The relationship between Britain and Afghanistan is a complex and multifaceted one, shaped by historical events, geopolitical considerations, and shared interests. From the Great Game to the present-day challenges, this alliance has seen its fair share of highs and lows. While the two nations have collaborated on multiple fronts, the path towards lasting stability in Afghanistan continues to be an arduous one. The future of their relationship will depend on a delicate balance of diplomacy, support, and a genuine commitment to the welfare of Afghanistan and its people.
Britain Reopen Embassy in Afghanistan?
The head of the defense committee of the British Parliament has said that his country should cooperate with the Taliban and reopen the British embassy in Kabul.
Tobias Ellwood, who recently returned from his trip to Afghanistan, in an article published in the British newspaper Telegraph, said that Afghanistan has made progress recently, implying “people’s satisfaction”.
He added that his point of view may not be pleasant for some, but in his opinion, the time has come to start negotiations with the Taliban.
Mr. Ellwood emphasized that these steps are vital to prevent Afghanistan from going to another stage of instability, terrorism and mass migration.

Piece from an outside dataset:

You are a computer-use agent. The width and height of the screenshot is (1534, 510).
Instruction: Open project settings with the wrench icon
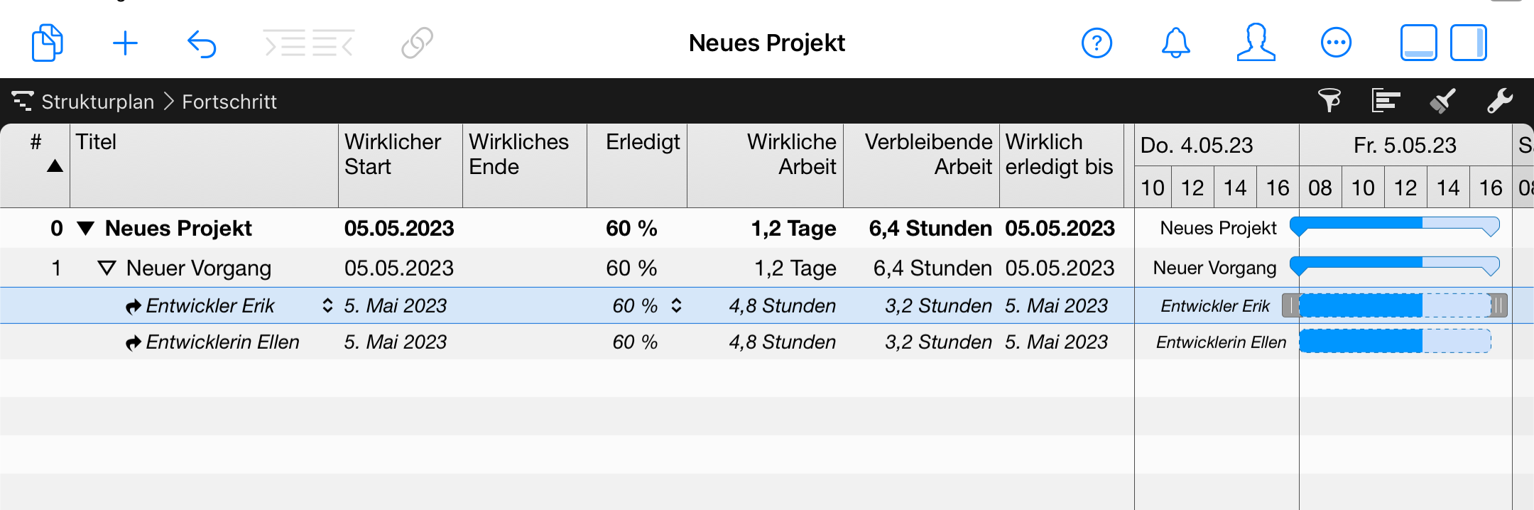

Mr. Ellwood has said that he is not seeking “whitewashing” and giving concessions to the Taliban, and that his brother was killed by “radical Islamists” in 2002.
He wrote: “I know that their policies will never align with our ideals. “But I have witnessed the unreported compromises that this war-weary nation is now willing to accept.”
In this article, he says that in order to improve the situation in Afghanistan, the West needs a more pragmatic strategy.
The rapid withdrawal of international forces from Afghanistan in the summer of 2021 allowed the Taliban to return to power. The Taliban government has banned girls from continuing their education in high school and university.
Since then, official diplomatic relations with Afghanistan and regular Western aid to the country have been suspended, and billions of dollars of Afghan assets abroad have been blocked.